March 9, 2017
I want to welcome everyone this morning. I also want to join Acting Chairman Piwowar in extending a special welcome to the newest member of the SEC's Investor Advisory Committee, Jerome Solomon.
In both today's IAC meeting and in tomorrow's Evidence Summit, we will be focused on improving the investor experience.
In his first press conference as Chairman of the SEC, William O. Douglas articulated his vision of what should guide the Commission: "We are the investors' advocate."[1]
There is no doubt that Douglas would be astounded at the technology and organization of today's market. So much has changed; yet that iconic principle has and will remain the same for the Commission.
It also grounds us. "We are first and last the investors' advocate."[2] And that is precisely where we should be.
Douglas and the early pioneers of the Commission learned from the crash of 1929. They saw first-hand that complexity and opacity are bad for investors, markets, and capital formation.
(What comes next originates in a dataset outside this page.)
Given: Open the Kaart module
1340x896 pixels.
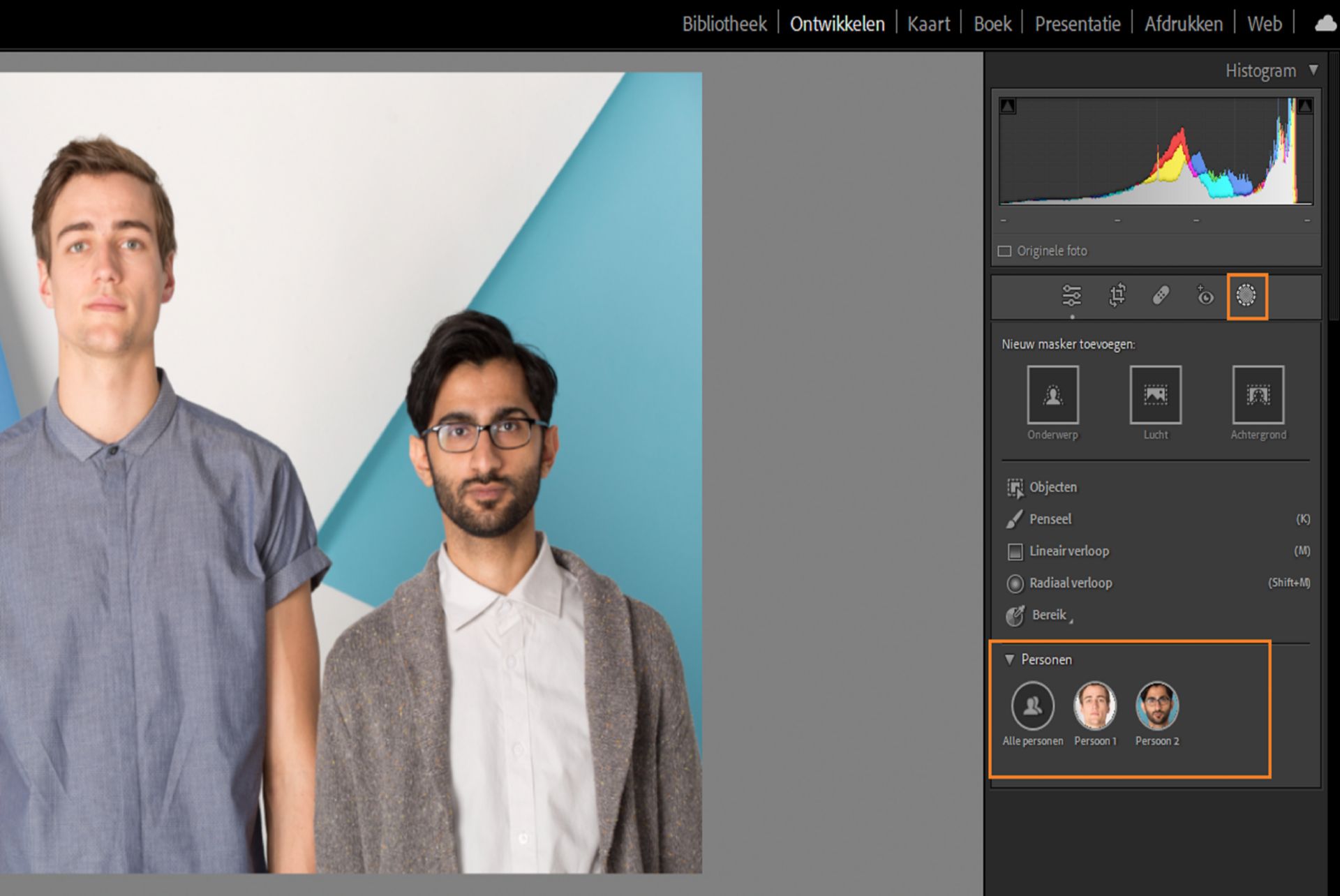Looking at the screenshot, I should pyautogui.click(x=928, y=24).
The famous economic historian John Kenneth Galbraith, in his well-known history of the crash of 1929, described holding companies of holding companies built upon a pyramid of leverage and complexity that ultimately played a key role in bringing the market to its knees.[3]
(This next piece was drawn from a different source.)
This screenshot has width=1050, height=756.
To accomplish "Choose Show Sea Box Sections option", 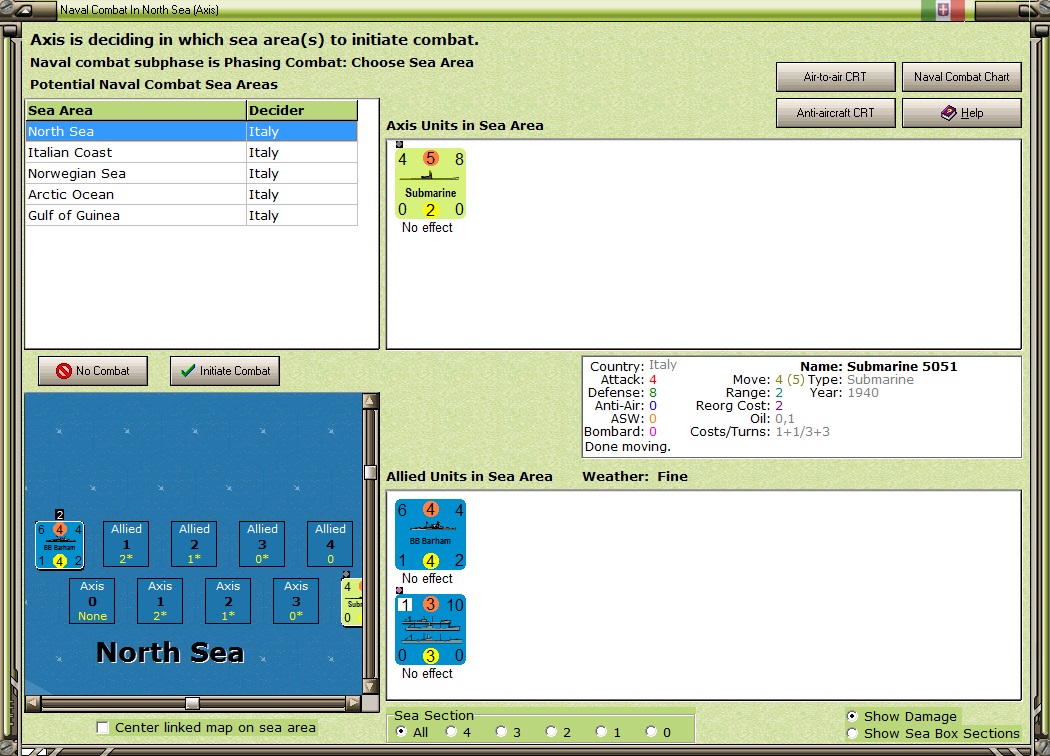I will point(852,733).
Investor protection also is critical for the companies seeking to raise capital.[4] If investors don't trust the markets, they won't invest their capital. And without capital, our businesses will not survive, thrive, and create jobs.
If we are the investors' advocate, we must continually ensure that we are in touch with the modern investor. We must understand how today's investors interact with our increasingly complex markets. We need to continuously strive to conduct outreach and use technology in order to identify gaps in investor protection, which may include, for example, gaps in investor financial literacy. In order to foster informed engagement by all investors, we need data, research, and analysis.
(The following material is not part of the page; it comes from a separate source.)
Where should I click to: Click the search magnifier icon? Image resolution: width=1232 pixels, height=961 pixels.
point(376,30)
This is why I'm excited about today's agenda. I look forward to listening to the panel about how to use a data-centric approach to understanding today's investor.
In addition, I look forward to learning about new ways to use technology to maximize investor engagement and understanding. We can and should be providing information to today's investor in a variety of formats based on data, which can hopefully help us discern how information is best provided to a particular investor.
As the investors' advocate, we also need to focus on how some innovation may prove detrimental to investors. Voting rights have been a foundational component of sound corporate governance. Unequal voting rights present complex and new issues that need to be understood and addressed.
We also must be mindful of the precedent being created. What is the effect on capital formation and emergent public companies when the bundle of rights offered to shareholders in a public offering excludes voting rights? In the long-run, we need to critically assess our regime for initial public offerings. The current structure is premised on taking an investor's capital, while giving that investor the rights that help hold a company's management accountable in the use of that capital.
As always, I very much appreciate the hard work and dedication that this Committee brings to the issues that matter to investors.
[1] Transcript of Douglas's press conference, September 22, 1937, Douglas Papers, box No. 630, Library of Congress. See http://hdl.loc.gov/loc.mss/eadmss.ms002011 See also Text of W.O. Douglas's Statement at Press Conference, THE NEW YORK TIMES, September 23, 1937, p. 45.
[2] The text of the address delivered by W. O. Douglas, at the dinner of the Association of Stock Exchange Firms, THE NEW YORK TIMES, May 21, 1938.
[3] See generally, Galbraith, John K., The Great Crash 1929, Houghton Mifflin Harcourt, 1954.
[4] Frank Heads SEC¸THE NEW YORK TIMES, May 19, 1939; "[The] SEC's part of the job relates primarily to investors, to the millions of Americans who put their savings into the stocks and bonds of American industries. SEC has been called the investors' advocate. Now, you can't have continued investment without profits, and you certainly can't have investment without the confidence of investors—without the confidence of the great middle class. And that's where, as I see it, the SEC comes in. While, to be sure, there are some great self-sufficient industries, not requiring new investors, yet it is undoubtedly true, in the main, that the flow of funds from investors to business and back to investors and to labor and to farmers, in the form of profits and wages, is the life-line of American democracy."